Exercise objective: Line by line, copy the records below exactly and leave the pictures out.

Data to use:
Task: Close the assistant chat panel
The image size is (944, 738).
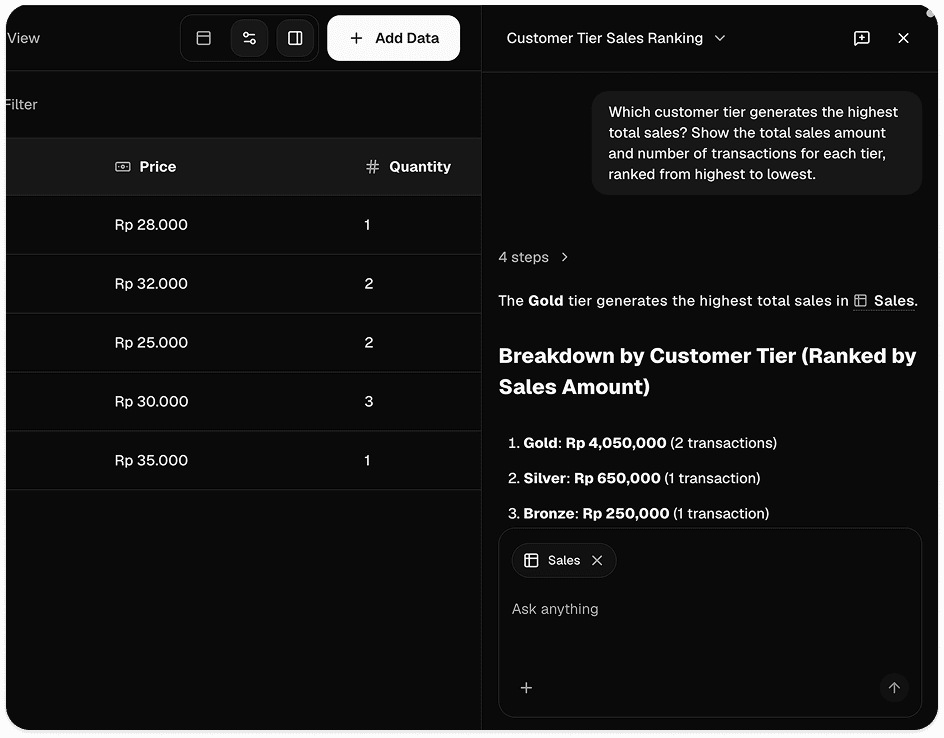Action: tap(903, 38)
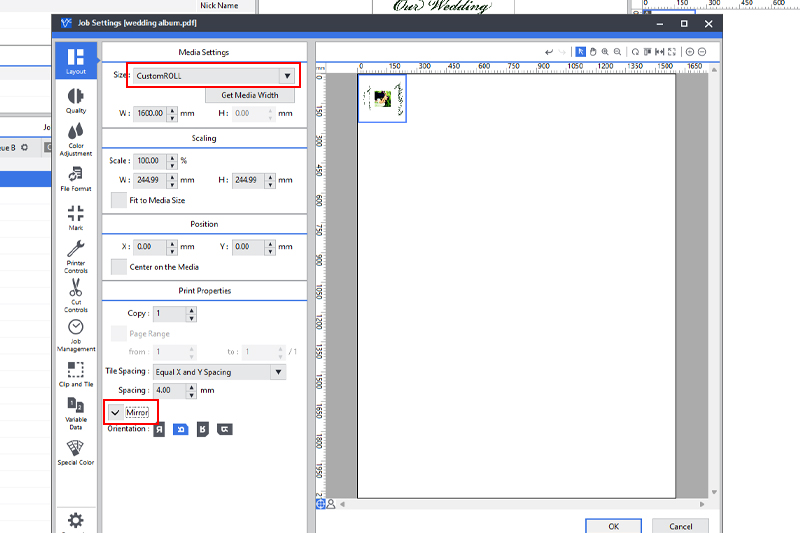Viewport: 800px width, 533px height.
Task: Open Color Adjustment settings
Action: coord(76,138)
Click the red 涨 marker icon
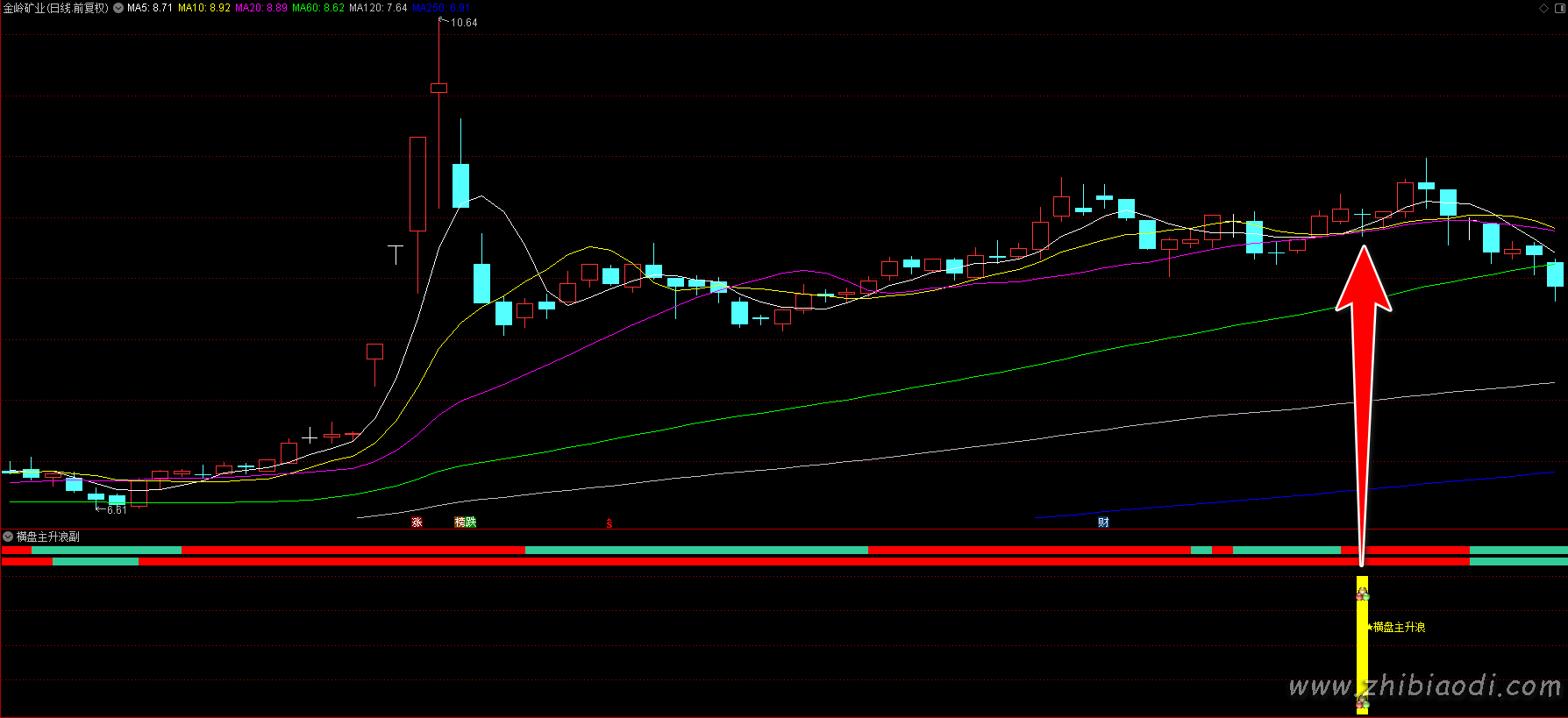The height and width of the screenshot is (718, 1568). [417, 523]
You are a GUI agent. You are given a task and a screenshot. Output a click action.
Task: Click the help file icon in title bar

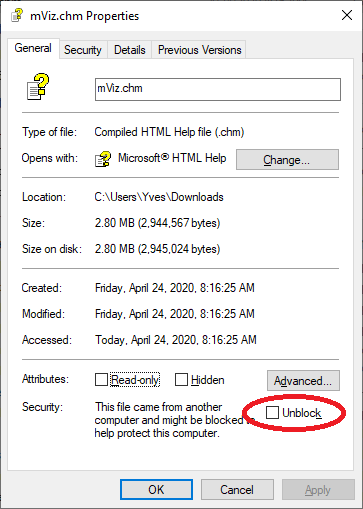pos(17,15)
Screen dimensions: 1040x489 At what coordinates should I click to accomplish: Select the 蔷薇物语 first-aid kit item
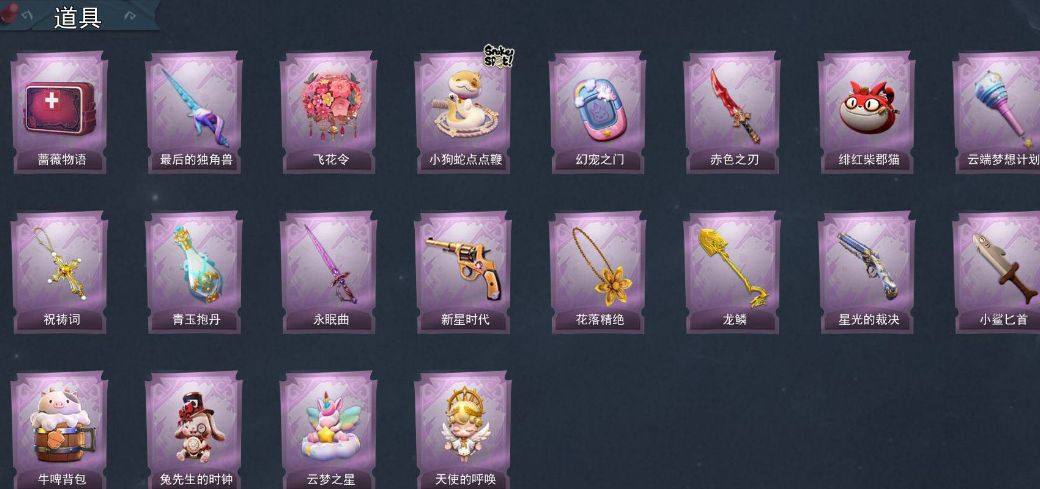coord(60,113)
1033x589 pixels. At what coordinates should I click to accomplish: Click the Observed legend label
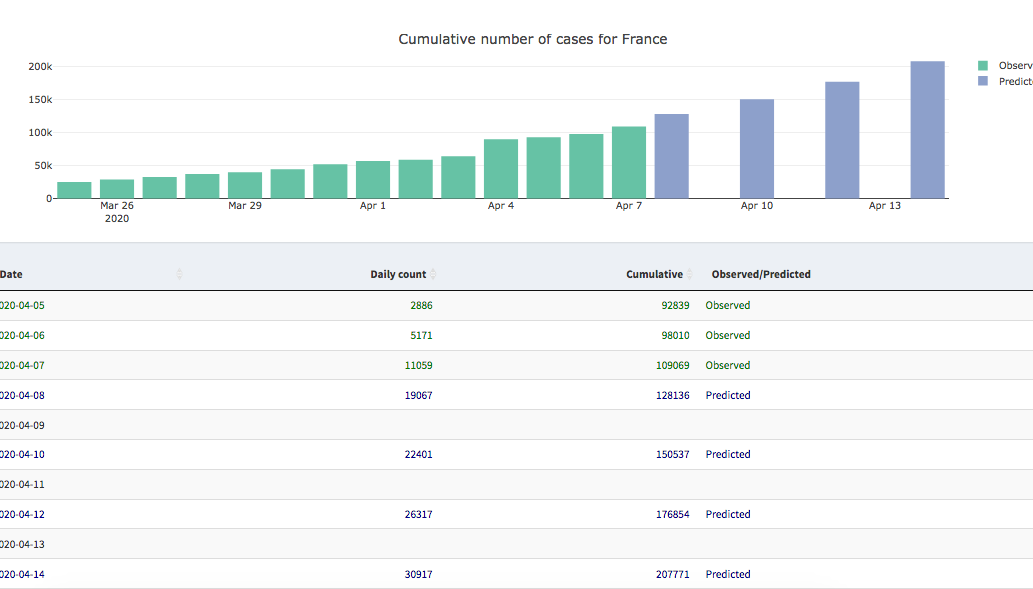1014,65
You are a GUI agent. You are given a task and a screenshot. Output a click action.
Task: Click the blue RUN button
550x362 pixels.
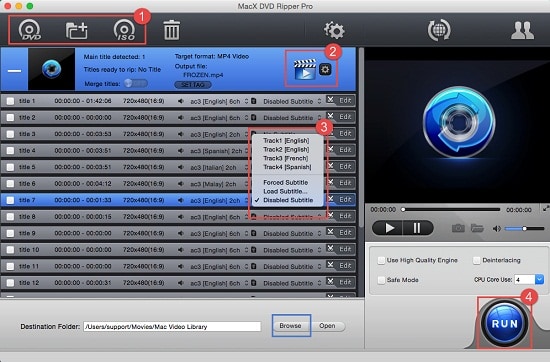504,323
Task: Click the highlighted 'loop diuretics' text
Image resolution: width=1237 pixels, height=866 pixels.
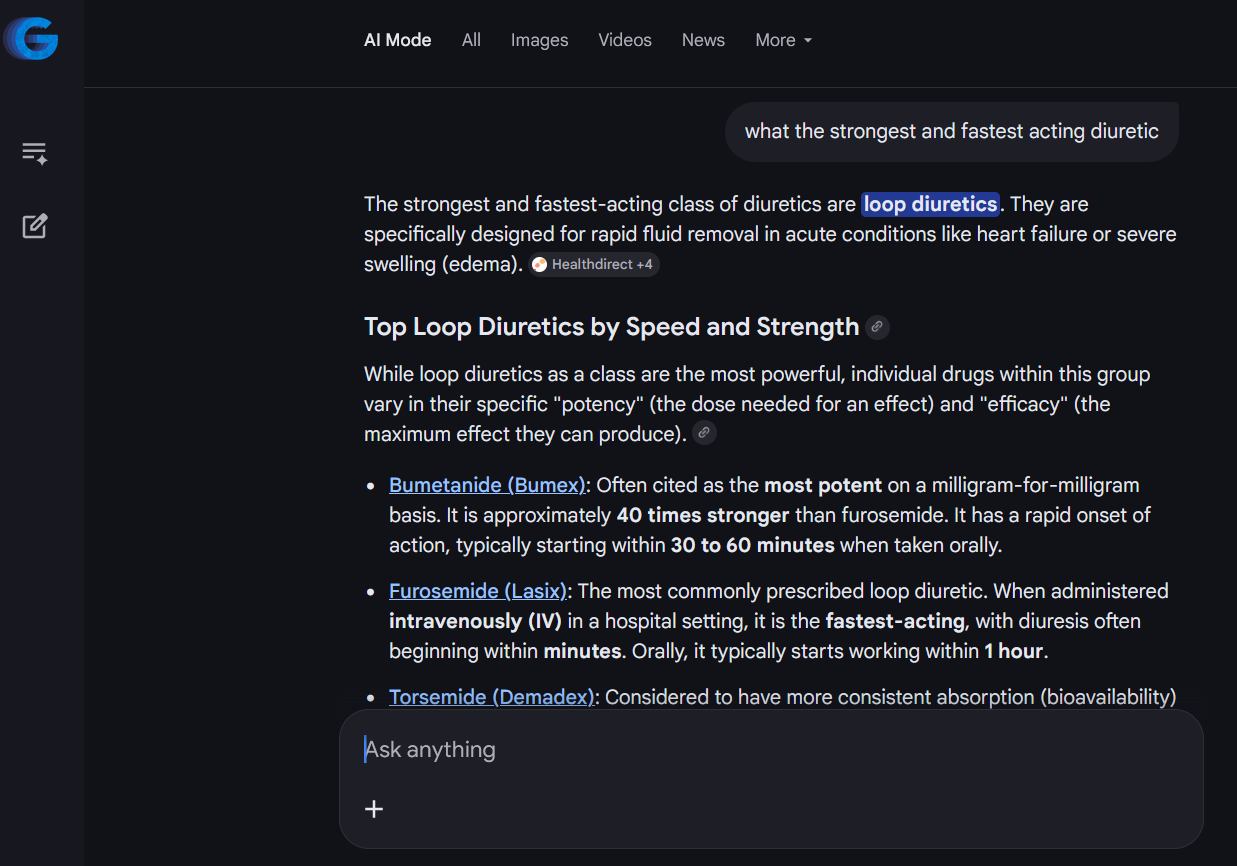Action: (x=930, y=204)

Your response:
Task: Close the assistant chat panel
The image size is (944, 738).
Action: tap(903, 38)
Viewport: 800px width, 533px height.
Task: Open Color Adjustment settings
Action: coord(76,138)
Click the red 涨 marker icon
The height and width of the screenshot is (718, 1568). [417, 523]
You are a GUI agent. You are given a task and a screenshot. Output a click action.
Task: Click the help file icon in title bar

pos(17,15)
Screen dimensions: 1040x489 At what coordinates should I click to accomplish: Select the 蔷薇物语 first-aid kit item
coord(60,113)
1033x589 pixels. At what coordinates should I click to accomplish: Click the Observed legend label
1014,65
You are a GUI agent. You are given a task and a screenshot. Output a click action.
Task: Click the blue RUN button
550x362 pixels.
504,323
Task: Click the highlighted 'loop diuretics' text
Image resolution: width=1237 pixels, height=866 pixels.
Action: (x=930, y=204)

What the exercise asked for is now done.